-- Exercise --
In the records below, find the line containing "Instruction: Open the" and print it and every line after it exactly, through the end. Skip pictures.

*** Opening Entries shown ***

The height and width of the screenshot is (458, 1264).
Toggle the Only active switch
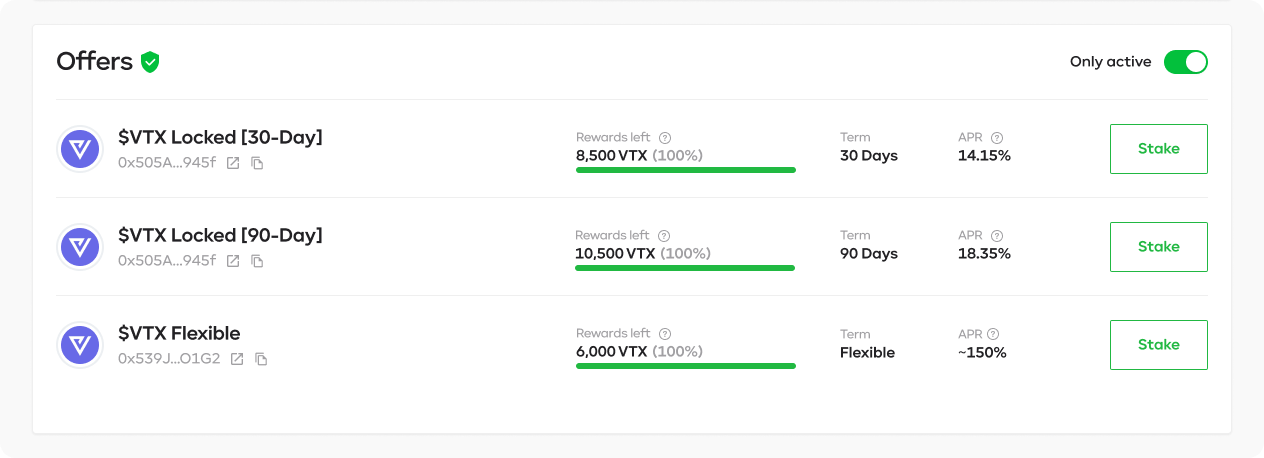pos(1186,62)
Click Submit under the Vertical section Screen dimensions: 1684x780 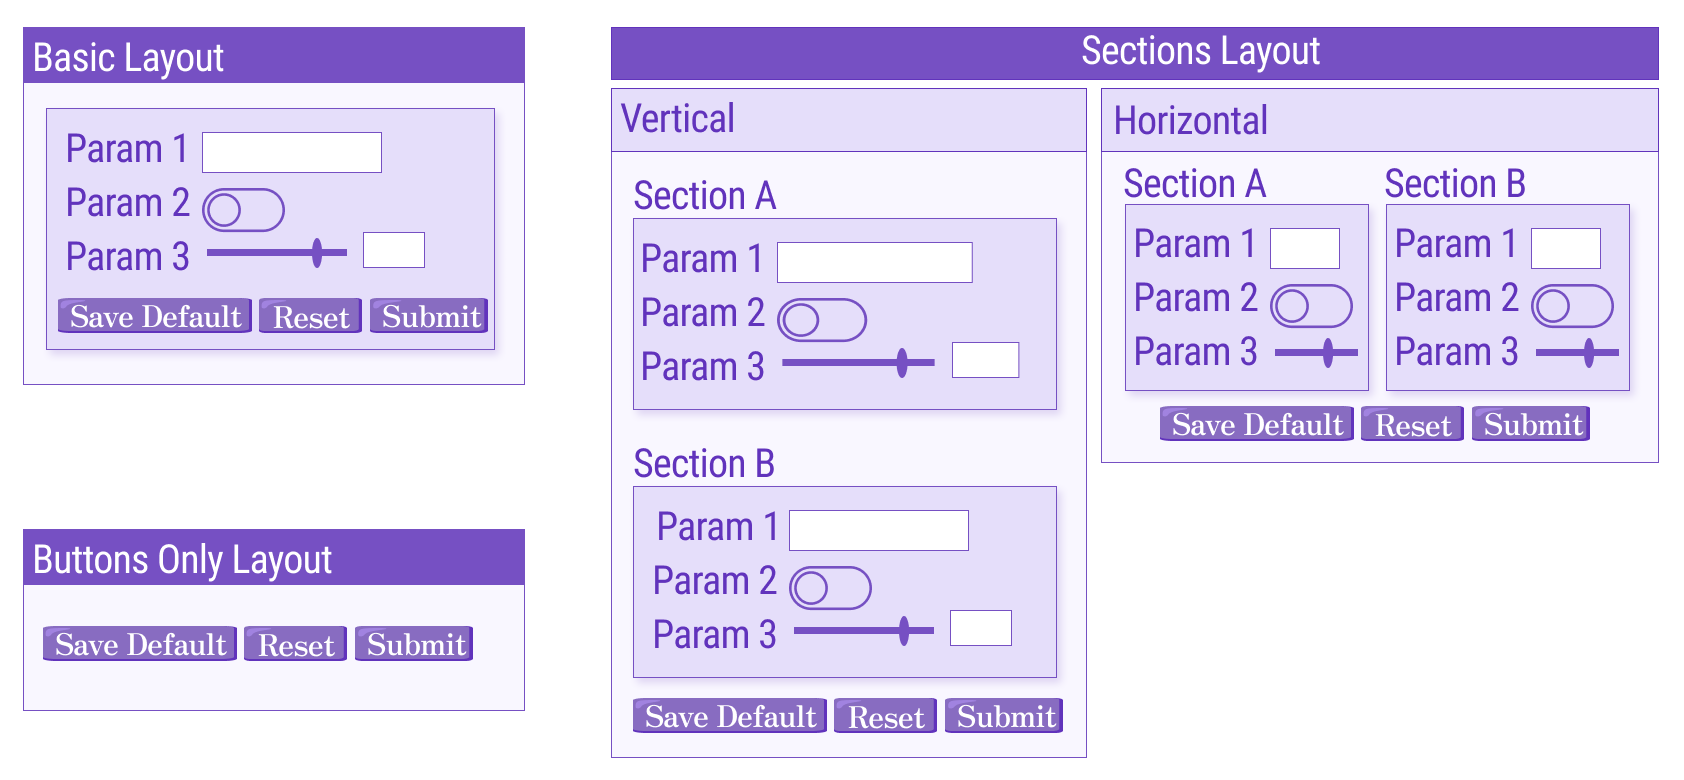1003,715
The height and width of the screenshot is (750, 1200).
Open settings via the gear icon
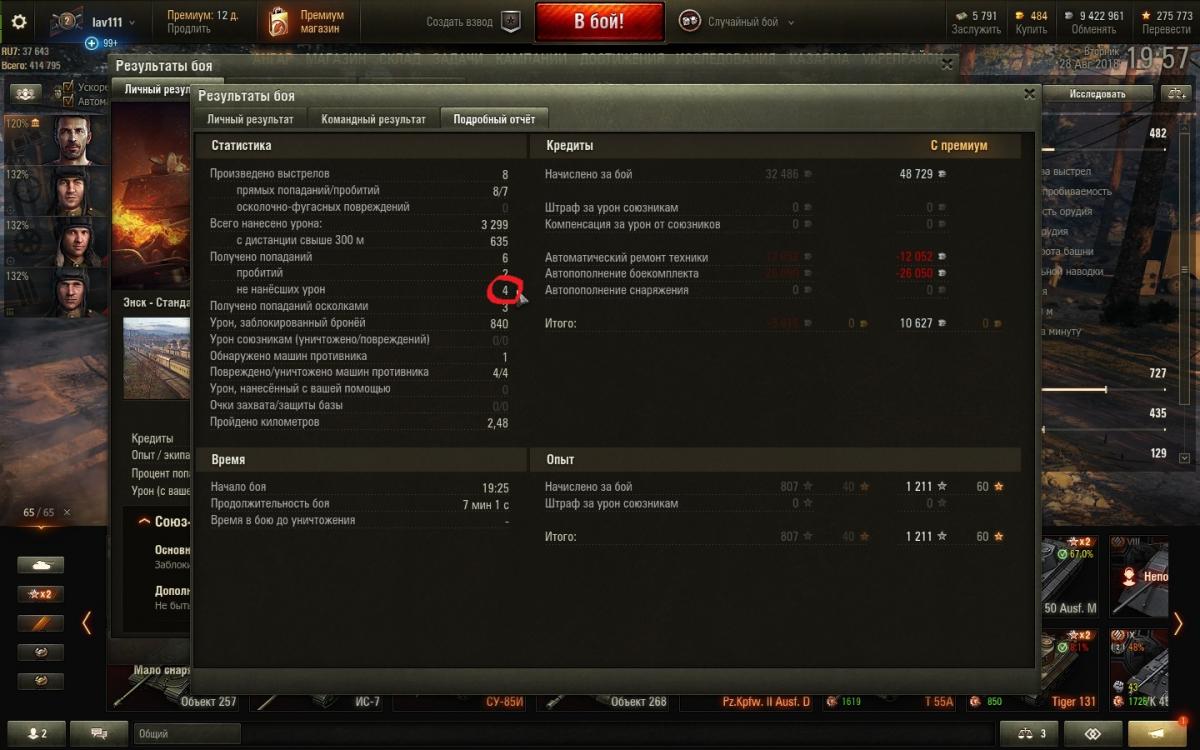point(19,21)
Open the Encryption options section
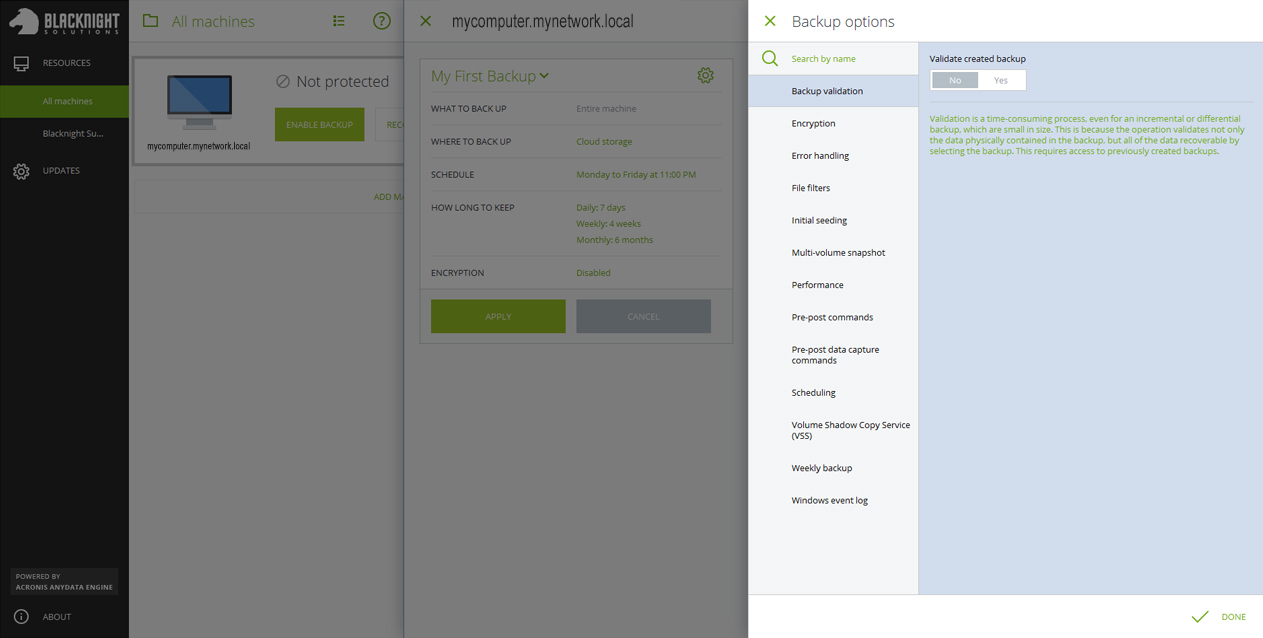 tap(813, 124)
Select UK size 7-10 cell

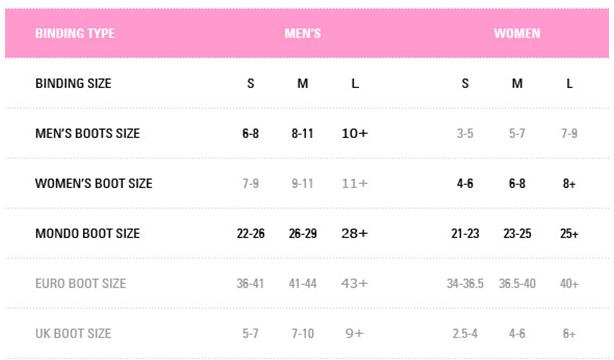click(x=302, y=333)
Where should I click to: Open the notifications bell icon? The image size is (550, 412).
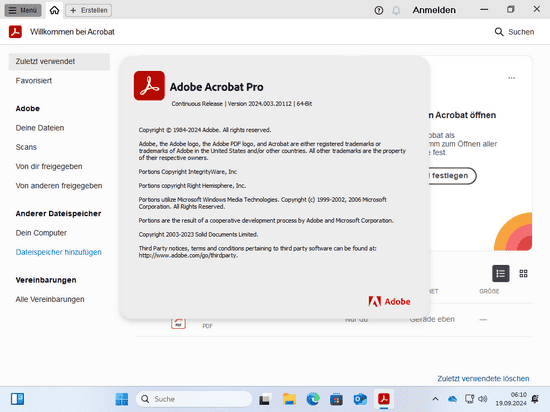click(x=396, y=11)
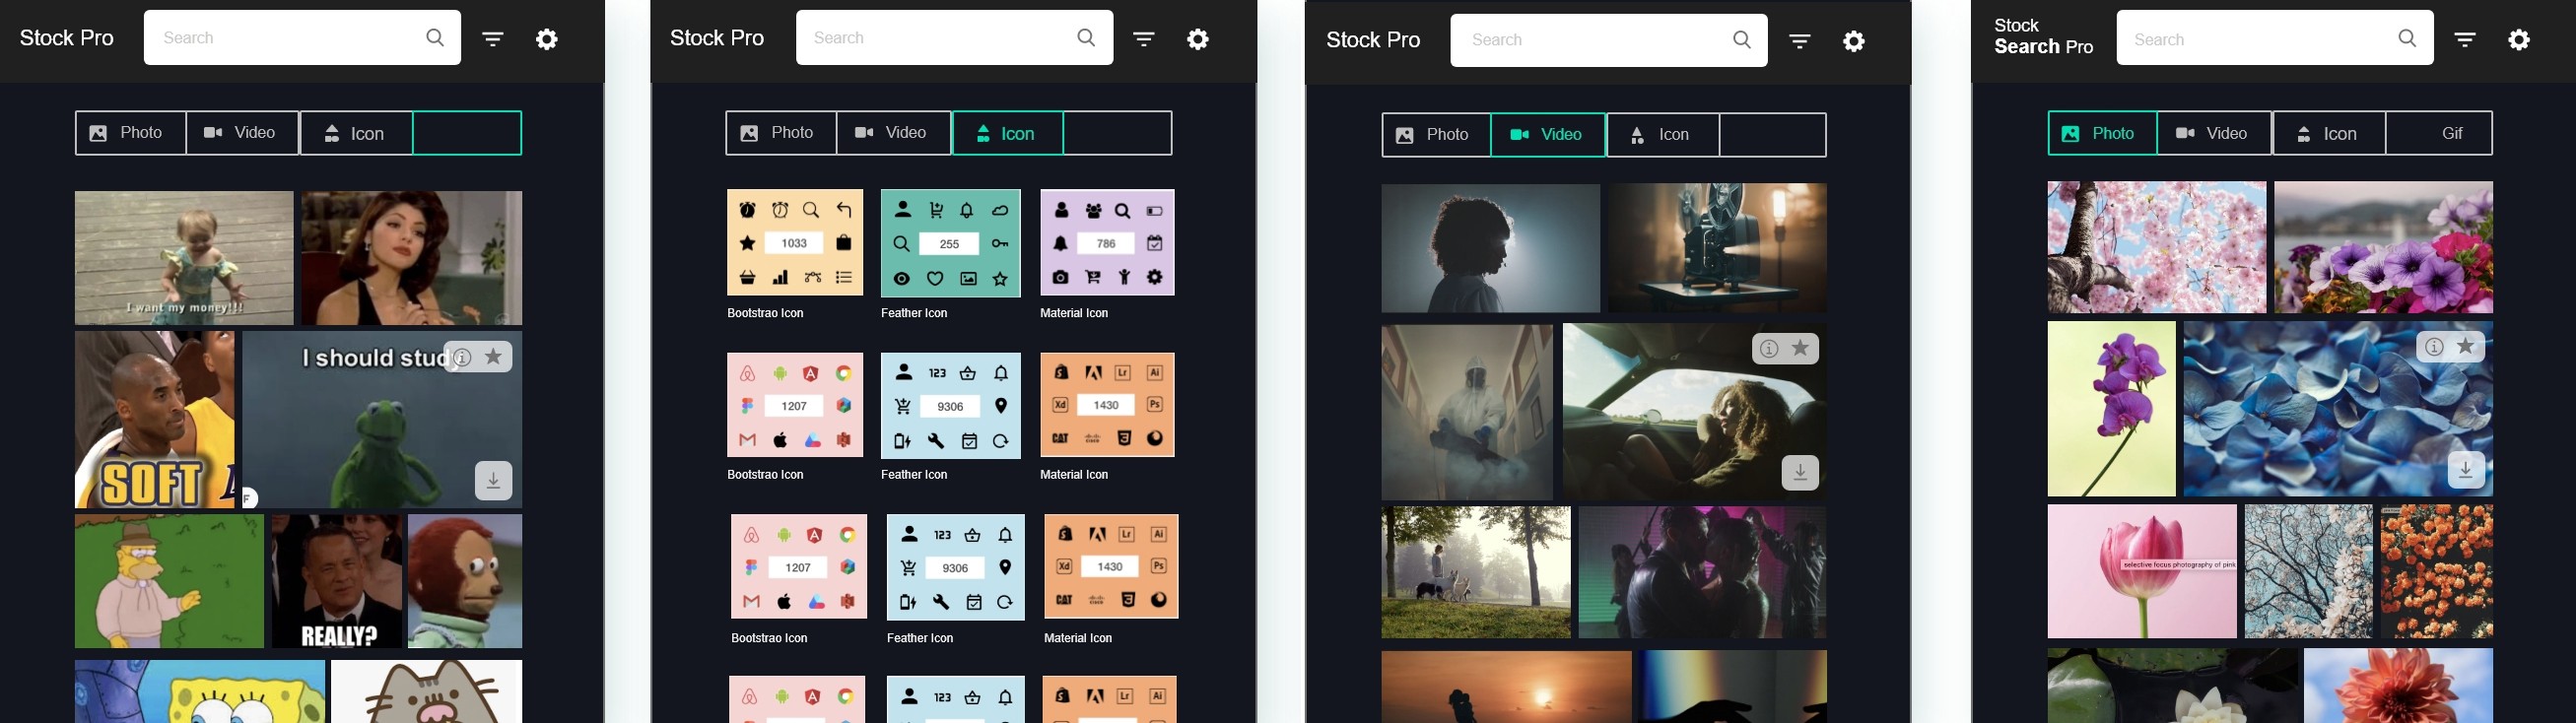Open the pink tulip photo thumbnail
Screen dimensions: 2576x723
point(2142,571)
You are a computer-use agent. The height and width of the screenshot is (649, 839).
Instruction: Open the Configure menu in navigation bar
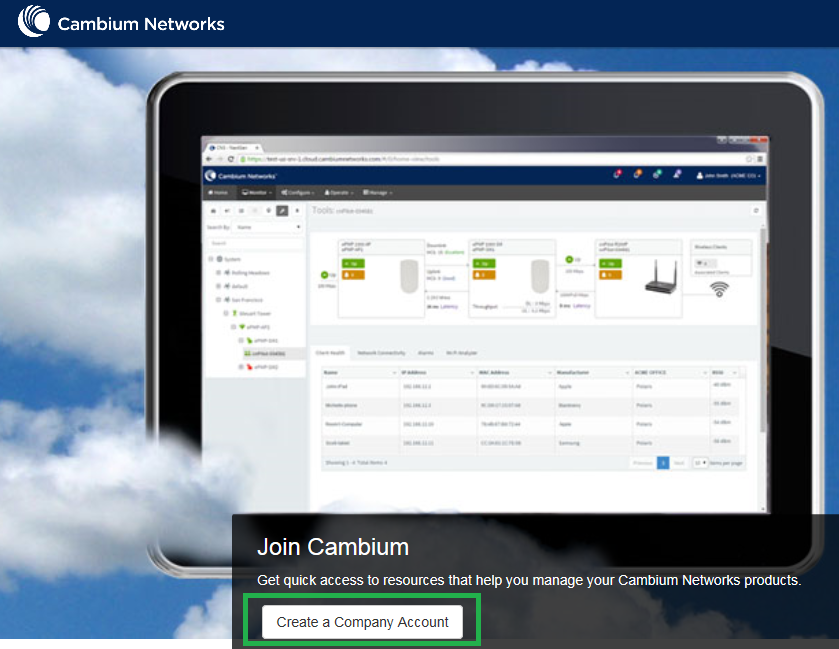pos(300,192)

*** Closing Entries shown ***

-- Answer below --
Instruction: Open the Configure menu in navigation bar
pos(300,192)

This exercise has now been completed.